I participated in one of the two or three shows I do each year. I was in Clayton, GA for Celebrate Clayton.
The weather was fabulous, the entertainment was great, and the organization these volunteers have come up with as the show has grown is amazing!
They have streamlined their set-up times so as not to have any one vendor waiting forever to get to their space. You are given one hour to put up your awning and unload your 'stuff', then you move your vehicle and make room for the next vendor to come in and do the same. In the past, some vendors have wanted to do their entire set-up before moving their vehicle (which sometimes was a BIG truck with an even bigger trailer!)
On the two days of the show, they had a shuttle van that brought vendors to and from their vehicles (parked a couple of blocks away). The amazing thing is that the van on loan for the shuttles is a church van from Mountain City, GA, If you saw some of the news photos of the tornadoes that hit that area a couple of weeks ago, that church is shown with it's steeple upside-down.
You may see a flash of blue in some of my photos. I was honored again with the Judges Choice of Best Pottery at the show. This is something I still have problems believing. I know I like my work, it comes from a place deep inside my creative self. But to have a pair of judges pick mine is an honor and humbles me. As one friend on facebook said, I was channeling Sally Field when I said 'They like me, they really like me!' Hey, if I have to channel someone, I'm so glad it is a talented person like Sally Field!
My new Large Mugs were a hit! And I had return customers buying the Small Mugs as well. That is another heart-warming thing, to know I have return customers; both at this show, the Mistletoe Market at the Anderson County Museum in November, and mostly, at The Mercantile. Thank you from the bottom of my creative heart!
The one down-side to the weekend was somehow wrenching my back! Friday night set-up went great. My friend and fellow vendor Mike and I put up both awnings and set up the tables, zipped down the sides and all was well. The next morning we went to load in our product and set-up the displays.
As I squatted down to un-zip the sides of the awning, my back wet out. I could not get up. I just sat myself down on the street in agony. Luckily, the extremely helpful Boy Scouts from Troop 40 were on hand to help, as well as some event volunteers. A very BIG thank you goes out to all of them for their help!

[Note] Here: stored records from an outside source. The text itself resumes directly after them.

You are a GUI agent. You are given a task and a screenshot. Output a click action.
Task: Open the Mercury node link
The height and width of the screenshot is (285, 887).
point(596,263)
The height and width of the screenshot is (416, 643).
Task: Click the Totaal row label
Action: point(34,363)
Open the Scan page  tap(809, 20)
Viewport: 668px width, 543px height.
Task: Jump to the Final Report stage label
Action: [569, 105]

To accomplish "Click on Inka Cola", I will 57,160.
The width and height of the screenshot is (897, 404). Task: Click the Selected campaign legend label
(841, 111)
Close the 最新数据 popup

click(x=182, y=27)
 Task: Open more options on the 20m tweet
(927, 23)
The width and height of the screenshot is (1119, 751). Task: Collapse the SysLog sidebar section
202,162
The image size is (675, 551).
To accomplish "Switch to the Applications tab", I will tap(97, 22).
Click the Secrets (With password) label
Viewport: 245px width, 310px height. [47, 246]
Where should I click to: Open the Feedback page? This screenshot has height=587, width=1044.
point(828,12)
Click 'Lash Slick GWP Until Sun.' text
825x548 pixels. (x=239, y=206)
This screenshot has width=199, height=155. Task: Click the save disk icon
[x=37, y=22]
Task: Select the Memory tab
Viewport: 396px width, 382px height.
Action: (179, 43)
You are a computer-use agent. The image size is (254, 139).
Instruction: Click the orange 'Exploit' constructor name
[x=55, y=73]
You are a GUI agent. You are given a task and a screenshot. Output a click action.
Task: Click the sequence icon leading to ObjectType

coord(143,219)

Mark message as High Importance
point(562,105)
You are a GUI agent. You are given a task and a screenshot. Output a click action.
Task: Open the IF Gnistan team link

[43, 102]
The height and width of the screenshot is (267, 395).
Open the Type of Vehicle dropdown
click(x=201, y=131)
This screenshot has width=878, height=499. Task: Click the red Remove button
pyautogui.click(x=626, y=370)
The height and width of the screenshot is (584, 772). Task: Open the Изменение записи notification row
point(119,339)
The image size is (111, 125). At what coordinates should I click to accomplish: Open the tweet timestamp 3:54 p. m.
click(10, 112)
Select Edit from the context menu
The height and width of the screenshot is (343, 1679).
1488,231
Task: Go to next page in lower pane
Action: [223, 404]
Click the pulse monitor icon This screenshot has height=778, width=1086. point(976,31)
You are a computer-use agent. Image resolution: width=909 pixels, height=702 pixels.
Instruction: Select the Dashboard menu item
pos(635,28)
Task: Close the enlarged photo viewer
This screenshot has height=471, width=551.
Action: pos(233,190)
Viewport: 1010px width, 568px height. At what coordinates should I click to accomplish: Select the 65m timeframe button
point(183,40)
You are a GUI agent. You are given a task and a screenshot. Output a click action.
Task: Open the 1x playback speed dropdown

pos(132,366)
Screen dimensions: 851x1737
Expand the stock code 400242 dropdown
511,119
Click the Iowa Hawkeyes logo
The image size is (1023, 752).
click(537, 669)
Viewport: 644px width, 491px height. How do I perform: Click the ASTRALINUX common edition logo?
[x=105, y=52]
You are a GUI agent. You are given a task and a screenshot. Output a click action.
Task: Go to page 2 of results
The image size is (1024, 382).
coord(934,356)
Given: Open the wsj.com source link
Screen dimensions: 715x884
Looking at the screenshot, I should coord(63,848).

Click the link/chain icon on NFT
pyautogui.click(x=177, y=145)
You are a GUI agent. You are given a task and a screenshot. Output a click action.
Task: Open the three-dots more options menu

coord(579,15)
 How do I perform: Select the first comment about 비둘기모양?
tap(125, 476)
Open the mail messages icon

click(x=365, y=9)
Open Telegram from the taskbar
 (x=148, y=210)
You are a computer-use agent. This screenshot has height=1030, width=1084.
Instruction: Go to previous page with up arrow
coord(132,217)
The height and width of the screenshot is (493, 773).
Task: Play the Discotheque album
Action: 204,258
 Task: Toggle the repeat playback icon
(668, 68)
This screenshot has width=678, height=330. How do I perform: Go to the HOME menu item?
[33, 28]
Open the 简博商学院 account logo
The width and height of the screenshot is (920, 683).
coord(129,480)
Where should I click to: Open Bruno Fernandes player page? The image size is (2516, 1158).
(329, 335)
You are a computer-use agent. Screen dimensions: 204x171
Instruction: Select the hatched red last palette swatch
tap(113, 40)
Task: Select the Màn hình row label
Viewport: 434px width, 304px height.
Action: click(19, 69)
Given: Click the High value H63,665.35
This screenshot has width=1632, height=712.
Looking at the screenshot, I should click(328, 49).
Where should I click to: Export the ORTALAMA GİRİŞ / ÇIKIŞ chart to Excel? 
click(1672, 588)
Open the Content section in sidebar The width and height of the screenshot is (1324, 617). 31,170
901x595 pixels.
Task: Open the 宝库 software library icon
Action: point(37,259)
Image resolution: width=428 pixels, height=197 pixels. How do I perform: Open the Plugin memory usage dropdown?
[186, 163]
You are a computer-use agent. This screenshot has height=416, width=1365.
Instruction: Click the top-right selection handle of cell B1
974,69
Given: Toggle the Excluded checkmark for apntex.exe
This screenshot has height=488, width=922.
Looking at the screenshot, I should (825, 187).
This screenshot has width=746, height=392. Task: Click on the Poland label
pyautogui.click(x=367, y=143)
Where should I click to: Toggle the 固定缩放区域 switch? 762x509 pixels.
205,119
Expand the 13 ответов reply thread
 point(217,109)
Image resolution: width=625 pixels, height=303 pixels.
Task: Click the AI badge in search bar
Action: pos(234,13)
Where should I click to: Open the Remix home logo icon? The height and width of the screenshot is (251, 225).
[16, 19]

I slowly and VERY carefully worked my way through set-up and asked for help when I couldn't do something. I even fashioned chair cushions out of the foam pads I pack around my pottery.
One of my customers is a massage therapist and gave me some simple exercises to do to try to relieve the pressure. Thank you Joyce! While I was down by the Rock House to get my award, Joyce stopped by my booth to check on me. Mike told her I was still hurting, and she brought some pain-relieving rub for me. My friend Pat, who is a nurse, told me how much Ibuprofen I could safely take. Thank you Pat! By Sunday, although still sore, I was able to move MUCH better and still asked for help when needed. And lastly, but definitely not least, my friend Mike made sure that I got to the drug store to get more Ibuprofen and some ice packs before returning me to my car to get to where I was staying for the night. He also was usually the only one around to help me when I needed someone to lift anything. Thank you Mike! I would not have made it through the show without the help of all these wonderful people.
The most humbling moment of the show was when I saw a convoy of Search & Rescue vehicles from Athens & Augusta headed out Route 76 toward Lake Burton & Mountain City (and on toward Ringold, GA and possibly beyond) to help with those so severely affected by the tornadoes. I admire the people who can take on jobs like that, they are a special breed!